Natürlich brauchen wir ein Umdenken – unabhängig vom Babyboom. Die Geburtshilfe muss immer bestmöglich sein für Mutter und Kind. Es ist nicht egal, wie wir geboren werden! In anderen Ländern wird darauf viel mehr Wert gelegt. Beispielsweise in Großbritannien betreut eine Hebamme nur ein Drittel so viele Geburten wie eine Hebamme in Deutschland. Damit wird eine Eins-zu-eins-Betreuung möglich. In Deutschland sind wir davon weit entfernt.

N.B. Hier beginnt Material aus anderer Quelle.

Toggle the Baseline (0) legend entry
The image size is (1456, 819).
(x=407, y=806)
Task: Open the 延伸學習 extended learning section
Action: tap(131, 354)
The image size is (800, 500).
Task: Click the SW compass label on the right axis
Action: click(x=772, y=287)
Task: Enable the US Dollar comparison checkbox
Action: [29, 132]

"Es ist nicht egal, wie wir geboren werden! In anderen Ländern wird darauf viel mehr Wert gelegt."
Mit welchen Aktionsformen werden die Hebammen sich im kommenden Jahr Gehör verschaffen und wie können Menschen sie dabei unterstützen?
Der Hebammenverband hat eine eigene Aktionsplattform www.unsere-hebammen.de. Dort finden UnterstützerInnen Möglichkeiten, die Anliegen der Hebammen lauter und deutlicher zu machen. Beispielsweise können Mütter eintragen, wenn sie keine Hebamme finden. Diese Sammlung von Meldungen hilft uns, auf die Problematik aufmerksam zu machen. Auch im kommenden Jahr sind Aktionen beispielsweise zum Hebammentag Anfang Mai geplant – Reinschauen lohnt sich!